Nevertheless, in the current rethinking of drawing, certain characteristics remain as anchors for discussion: the production of visible, readable, or recognisable marks; differentiation of figure from ground; a trace of movement or action; economy or sparseness of materials; significance of spatial relationships; linearity as opposed to fleshiness; the slipperiness of a mark’s indexical relation to its maker or making; the temporality of unfolding lines and reiterated actions; and the provisionality and indeterminacy of some modes of drawing compared with the delineating power of others.
The traces and tracks of nonhuman animals might well be contained within the ‘expanded field’ of drawing. Many creatures leave deliberate signs of their passage or mark their territory. Even when drawing is defined in a conventional sense as marks made with pencil and paper, as Desmond Morris's survey demonstrates other species can and do take part, and not only primates, Siri the elephant is another example (Gucwa & Ehmann, 1985). Considered at this historical distance, Alpha’s drawing practice does not upset anything that has not already been upset many times over. In 1958 at the Royal Festival Hall, London, Morris, Mervyn Levy, and Patrick Trevor-Roper curated The Lost Image, an exhibition of drawings and paintings by various ape species, including human infants, adult artists, an orang-utan, and the chimpanzee Congo. The issue of whether these nonhuman works should be counted as art was hotly disputed at the time, and this question has since been thoroughly reviewed by philosopher of art Thierry Lenain, who made a survey of the generalised phenomenon of ‘animal art’ or ‘monkey painting’ (1997).

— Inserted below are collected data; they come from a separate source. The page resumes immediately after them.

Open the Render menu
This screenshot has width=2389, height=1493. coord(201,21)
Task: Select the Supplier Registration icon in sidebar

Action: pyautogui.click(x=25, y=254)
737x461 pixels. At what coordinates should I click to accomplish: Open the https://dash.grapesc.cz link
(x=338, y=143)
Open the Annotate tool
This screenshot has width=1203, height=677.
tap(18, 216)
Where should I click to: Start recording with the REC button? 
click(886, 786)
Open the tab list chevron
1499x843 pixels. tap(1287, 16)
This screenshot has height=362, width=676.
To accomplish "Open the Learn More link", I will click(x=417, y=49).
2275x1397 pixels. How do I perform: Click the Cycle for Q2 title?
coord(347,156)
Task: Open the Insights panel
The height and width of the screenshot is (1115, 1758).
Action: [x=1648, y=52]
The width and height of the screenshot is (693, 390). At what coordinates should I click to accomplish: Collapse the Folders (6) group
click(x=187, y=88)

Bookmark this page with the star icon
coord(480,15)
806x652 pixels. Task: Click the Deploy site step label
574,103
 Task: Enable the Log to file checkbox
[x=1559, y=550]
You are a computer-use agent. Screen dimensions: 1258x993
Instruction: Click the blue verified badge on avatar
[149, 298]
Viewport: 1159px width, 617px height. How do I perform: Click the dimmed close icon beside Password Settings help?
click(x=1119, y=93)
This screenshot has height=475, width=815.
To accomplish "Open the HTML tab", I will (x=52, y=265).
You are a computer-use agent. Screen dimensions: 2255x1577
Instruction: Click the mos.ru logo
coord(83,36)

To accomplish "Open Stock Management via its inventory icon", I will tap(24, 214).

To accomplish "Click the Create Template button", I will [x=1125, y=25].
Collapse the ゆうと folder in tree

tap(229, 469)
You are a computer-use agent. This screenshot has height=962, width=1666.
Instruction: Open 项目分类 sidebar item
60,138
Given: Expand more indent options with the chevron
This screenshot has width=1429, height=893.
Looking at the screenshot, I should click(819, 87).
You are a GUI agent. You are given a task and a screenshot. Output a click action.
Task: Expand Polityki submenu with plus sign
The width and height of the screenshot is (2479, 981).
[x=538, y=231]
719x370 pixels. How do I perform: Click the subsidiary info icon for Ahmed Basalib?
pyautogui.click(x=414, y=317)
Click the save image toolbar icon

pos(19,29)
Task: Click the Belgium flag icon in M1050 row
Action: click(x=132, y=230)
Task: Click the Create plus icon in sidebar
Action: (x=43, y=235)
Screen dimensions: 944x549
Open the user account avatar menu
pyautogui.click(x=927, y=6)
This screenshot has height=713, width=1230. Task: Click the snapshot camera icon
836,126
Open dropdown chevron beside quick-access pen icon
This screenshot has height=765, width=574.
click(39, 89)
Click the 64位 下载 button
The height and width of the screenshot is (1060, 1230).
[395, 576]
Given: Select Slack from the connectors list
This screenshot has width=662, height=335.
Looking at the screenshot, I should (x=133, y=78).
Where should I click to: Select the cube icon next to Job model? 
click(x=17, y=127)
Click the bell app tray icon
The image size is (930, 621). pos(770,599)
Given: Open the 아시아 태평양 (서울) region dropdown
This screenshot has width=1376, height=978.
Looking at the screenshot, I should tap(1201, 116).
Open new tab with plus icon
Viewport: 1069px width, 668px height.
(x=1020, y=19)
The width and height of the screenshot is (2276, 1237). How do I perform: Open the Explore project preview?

Although Lenain concludes that it is not art (because, he argues, the animals in question had no intention of making a product for contemplation by others, and no self-awareness of themselves as artists) he does not deny that it is painting and drawing, and that its authors have made an ‘affective’ and ‘disruptive’ response to the paper and tools that were handed to them.
Whereas the question of what counts as ‘art’ depends on disputed definitions of the term too intricate to go into here, ‘drawing’ allows more room for manoeuvre. Assuming therefore that Alpha’s marks do count as drawing, and that as a result of their appearance in Morris’s book they have already made some impact as evidence of the capacity for nonhuman animals to draw, I endeavoured to understand their particular significance for me, as marks produced by a specific animal in a specific set of circumstances.